The role of COMMIT
When performing batch transactions, you must know how often to perform a “commit.” “Controlling Transactions,” a COMMIT statement finalises a transaction. A COMMIT saves a transaction or writes any changes to the applicable table(s). Behind the scenes, however, much more is going on.
Some areas in the database are reserved to store completed transactions before the changes are actually written to the target table.
Oracle calls these areas rollback segments. When you issue a COMMIT statement, transactions associated with your SQL session in the rollback segment are updated in the target table. After the update takes place, the contents of the rollback segment are removed.
A ROLLBACK command, on the other hand, clears the contents of the rollback segment without updating the target table.

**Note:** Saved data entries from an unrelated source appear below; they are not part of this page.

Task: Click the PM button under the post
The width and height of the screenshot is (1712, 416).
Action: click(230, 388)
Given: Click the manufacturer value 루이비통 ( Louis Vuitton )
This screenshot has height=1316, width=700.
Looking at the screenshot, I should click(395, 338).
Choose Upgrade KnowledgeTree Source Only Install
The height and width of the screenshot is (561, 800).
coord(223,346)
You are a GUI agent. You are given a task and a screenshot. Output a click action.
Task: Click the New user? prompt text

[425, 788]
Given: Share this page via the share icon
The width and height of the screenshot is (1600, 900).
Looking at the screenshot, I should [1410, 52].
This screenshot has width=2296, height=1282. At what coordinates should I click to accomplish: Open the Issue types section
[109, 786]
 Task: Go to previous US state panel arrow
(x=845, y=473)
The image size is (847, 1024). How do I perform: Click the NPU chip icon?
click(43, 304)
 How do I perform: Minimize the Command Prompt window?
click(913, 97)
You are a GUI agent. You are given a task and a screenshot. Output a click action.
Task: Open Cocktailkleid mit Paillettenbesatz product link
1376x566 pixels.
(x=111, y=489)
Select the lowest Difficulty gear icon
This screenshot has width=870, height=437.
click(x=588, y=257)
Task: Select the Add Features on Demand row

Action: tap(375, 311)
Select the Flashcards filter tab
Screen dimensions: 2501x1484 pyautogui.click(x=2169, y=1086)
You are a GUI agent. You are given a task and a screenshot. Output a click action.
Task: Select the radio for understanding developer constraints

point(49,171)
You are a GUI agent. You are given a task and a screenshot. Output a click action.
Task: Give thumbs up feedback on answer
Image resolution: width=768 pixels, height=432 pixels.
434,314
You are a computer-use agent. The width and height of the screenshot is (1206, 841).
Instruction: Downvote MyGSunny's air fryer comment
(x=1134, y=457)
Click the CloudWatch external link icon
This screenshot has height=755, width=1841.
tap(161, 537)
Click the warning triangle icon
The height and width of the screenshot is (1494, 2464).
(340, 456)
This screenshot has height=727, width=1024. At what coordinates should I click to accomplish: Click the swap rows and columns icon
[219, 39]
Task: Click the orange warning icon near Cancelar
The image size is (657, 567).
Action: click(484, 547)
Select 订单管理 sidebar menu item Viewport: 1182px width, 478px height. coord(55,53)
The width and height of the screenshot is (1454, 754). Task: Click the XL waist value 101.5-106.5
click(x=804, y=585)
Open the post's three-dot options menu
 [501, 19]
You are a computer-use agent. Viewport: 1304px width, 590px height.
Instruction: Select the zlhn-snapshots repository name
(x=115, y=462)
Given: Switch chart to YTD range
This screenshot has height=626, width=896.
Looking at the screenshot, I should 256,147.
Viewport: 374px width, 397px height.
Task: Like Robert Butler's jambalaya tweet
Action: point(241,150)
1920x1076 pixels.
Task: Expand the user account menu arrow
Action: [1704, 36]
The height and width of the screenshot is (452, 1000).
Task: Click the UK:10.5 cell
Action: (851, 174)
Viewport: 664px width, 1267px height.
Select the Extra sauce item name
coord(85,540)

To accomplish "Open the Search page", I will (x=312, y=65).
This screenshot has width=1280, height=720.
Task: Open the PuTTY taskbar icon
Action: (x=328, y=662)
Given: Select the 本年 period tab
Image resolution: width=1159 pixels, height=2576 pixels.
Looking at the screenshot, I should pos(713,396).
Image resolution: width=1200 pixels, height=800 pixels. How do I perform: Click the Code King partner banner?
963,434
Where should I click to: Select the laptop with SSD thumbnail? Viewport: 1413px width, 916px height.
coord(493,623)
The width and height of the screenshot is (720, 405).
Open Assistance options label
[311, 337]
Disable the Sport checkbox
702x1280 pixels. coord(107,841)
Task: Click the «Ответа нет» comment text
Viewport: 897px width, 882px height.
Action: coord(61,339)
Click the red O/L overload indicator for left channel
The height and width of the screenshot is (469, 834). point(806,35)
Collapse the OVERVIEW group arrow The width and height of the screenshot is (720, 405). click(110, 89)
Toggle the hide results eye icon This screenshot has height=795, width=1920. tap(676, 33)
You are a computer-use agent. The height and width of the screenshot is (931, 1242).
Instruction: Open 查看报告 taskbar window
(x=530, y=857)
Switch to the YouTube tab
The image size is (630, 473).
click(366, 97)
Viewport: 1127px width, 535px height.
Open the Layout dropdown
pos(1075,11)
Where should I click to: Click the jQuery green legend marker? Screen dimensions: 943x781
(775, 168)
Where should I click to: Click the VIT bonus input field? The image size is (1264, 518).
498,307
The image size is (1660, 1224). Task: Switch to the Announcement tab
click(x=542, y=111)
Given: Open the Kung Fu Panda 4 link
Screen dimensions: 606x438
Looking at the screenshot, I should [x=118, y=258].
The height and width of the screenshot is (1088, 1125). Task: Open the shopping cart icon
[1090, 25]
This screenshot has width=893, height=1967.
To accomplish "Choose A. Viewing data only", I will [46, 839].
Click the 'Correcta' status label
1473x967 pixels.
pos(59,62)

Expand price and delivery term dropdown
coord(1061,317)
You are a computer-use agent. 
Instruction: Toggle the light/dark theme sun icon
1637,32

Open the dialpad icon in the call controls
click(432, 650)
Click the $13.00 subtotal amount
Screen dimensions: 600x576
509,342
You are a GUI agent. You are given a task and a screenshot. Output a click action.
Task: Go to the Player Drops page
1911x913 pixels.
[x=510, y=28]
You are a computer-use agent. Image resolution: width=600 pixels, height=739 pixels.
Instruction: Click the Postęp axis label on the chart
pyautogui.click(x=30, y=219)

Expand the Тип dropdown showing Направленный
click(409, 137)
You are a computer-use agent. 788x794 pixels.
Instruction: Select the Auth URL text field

As you can guess, if you never issue a COMMIT or ROLLBACK command, transactions keep building within the rollback segments. Subsequently, if the data you are loading is greater in size than the available space in the rollback segments, the database will essentially come to a halt and ban further transactional activity.
Not issuing COMMIT commands is a common programming pitfall, and regular COMMITs help to ensure stable performance of the entire database system.
The management of rollback segments is a complex and vital database administrator (DBA) responsibility because transactions dynamically affect the rollback segments, and in turn, affect the overall performance of the database as well as individual SQL statements.
So when you are loading large amounts of data, be sure to issue the COMMIT command on a regular basis.
Check with your DBA for advice on how often to commit during batch transactions.